De Citrix-omgeving van de Justitiële ICT Organisatie, die medewerkers gebruiken voor thuiswerken, is vorig jaar gehackt, zo laat de organisatie tegenover Argos weten. Via dezelfde kwetsbaarheid werd ook het Openbaar Ministerie (OM) aangevallen, dat daarop offline ging. In tegenstelling tot het OM werd de Citrix-omgeving van de Justitiële ICT Organisatie niet offline gehaald. Dit zou gedaan zijn omdat het onduidelijk was of de enkelbanden van gedetineerden dan nog zouden werken, aldus bronnen tegenover Argos.

Op 17 juli besloot het OM uit voorzorg de interne systemen van het internet los te koppelen. Aanleiding was een bericht van het Nationaal Cyber Security Centrum (NCSC) dat er mogelijk misbruik was gemaakt van een kwetsbaarheid in Citrix. Eind juli vorig jaar meldde de Justitiële ICT Organisatie (JIO) dat het vanwege de aanval op het Openbaar Ministerie onderzoek deed naar de Citrx-omgeving van de Dienst Justitiële Inrichtingen (DJI). In augustus liet minister Van Weel van Justitie en Veiligheid in een brief aan de Tweede Kamer weten dat via het NCSC het signaal was ontvangen dat naast het OM ook bij de JIO gebruik was gemaakt van de kwetsbaarheid in de Citrix-omgeving (pdf).

"De JIO heeft overwogen of het afkoppelen van de ict-omgeving van het internet nodig was. Er waren op dat moment geen aanwijzingen dat daadwerkelijk misbruik was gemaakt van de kwetsbaarheid. Daarom en mede gezien de verregaande operationele consequenties voor de opdrachtgevers is daarom besloten in dit geval niet af te koppelen. Wel is onmiddellijk de kwetsbaarheid verholpen en een onderzoek ingesteld. Uit dit onderzoek is geen signaal gekomen van mogelijk misbruik in de achterliggende it-omgevingen", voegde minister Van Weel toe.

Bronnen stellen tegenover Argos dat de aanvallers vanaf de Citrix-server wel onopgemerkt konden doordringen tot de systemen van justitiële instellingen. Dat zou mogelijk zijn geweest doordat de interne firewall door een configuratiefout in feite was uitgeschakeld. Ook stond de monitoring en logging van de firewall uitgeschakeld. De JIO ontkent dit. "De logging en monitoring van de firewall heeft niet uit gestaan." Daarnaast zijn er volgens de organisatie geen signalen gekomen van mogelijk misbruik in de achterliggende it-omgevingen.

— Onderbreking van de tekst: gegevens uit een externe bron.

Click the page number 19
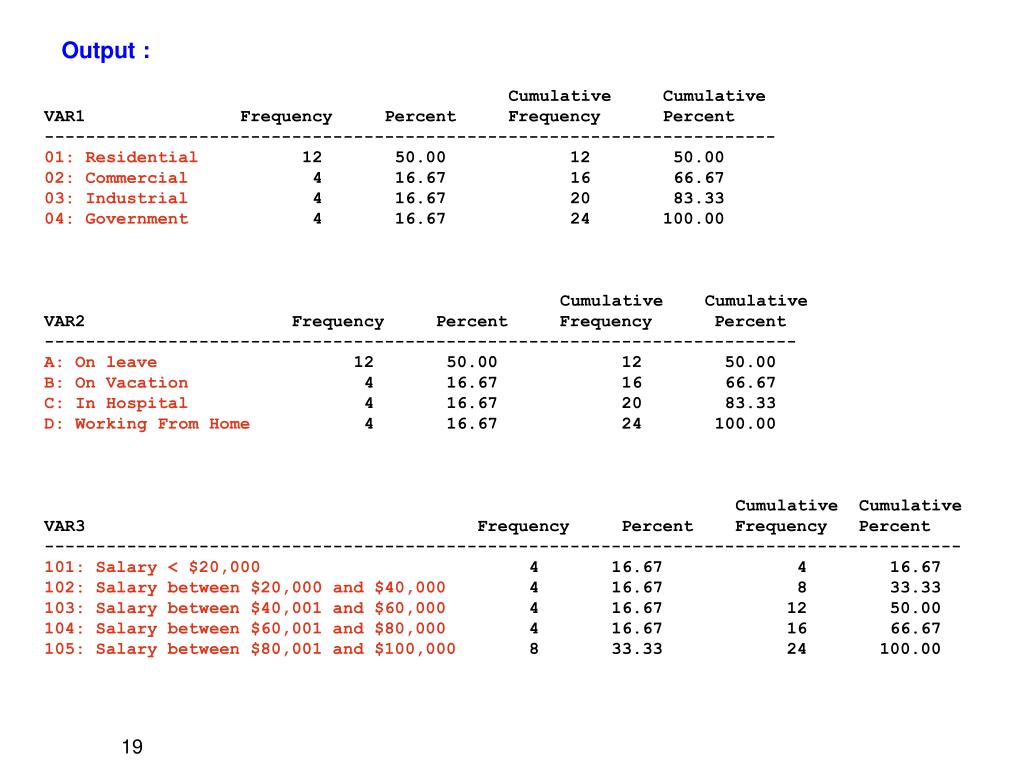1024x768 pixels. (x=132, y=746)
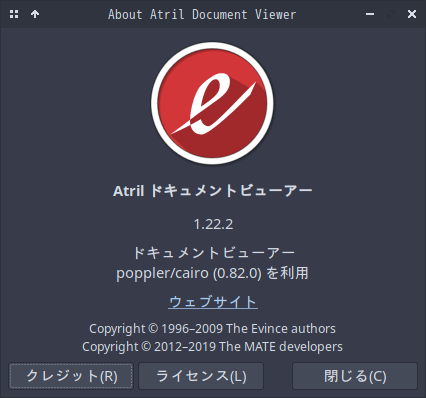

De organisatie stelt ook dat er geen sprake is van een configuratiefout in de firewall. "De buitenste firewall, dat is de firewall die tussen het internet en de Netscaler is geplaatst is juist geconfigureerd. De binnenste firewalls, die tussen de Netscaler en interne systemen zijn geplaatst, lieten meer verkeer door dan strikt noodzakelijk is voor de reguliere werking. Maar dat verkeer bleef wel binnen zijn eigen veiligheidszone."

Argos meldt dat de interne firewall die JIO moest beschermen wordt beheerd door ict-dienstverlener Solvinity. Bronnen claimen dat de aanvallers via de verkeerd geconfigureerde firewall van Solvinity toegang hadden tot zowel de ict-systemen van opdrachtgevers van JIO, als tot andere klanten van Solvinity. Dit wordt door het ministerie van Justitie en Veiligheid ontkend. "Er is geen sprake geweest van verkeerd geconfigureerde firewall van Solvinity." Na de aanval heeft de JIO een extern cybersecuritybedrijf onderzoek laten doen. De JIO zegt dat het de resultaten "vanwege veiligheidsoverwegingen" niet met de Tweede Kamer zal delen.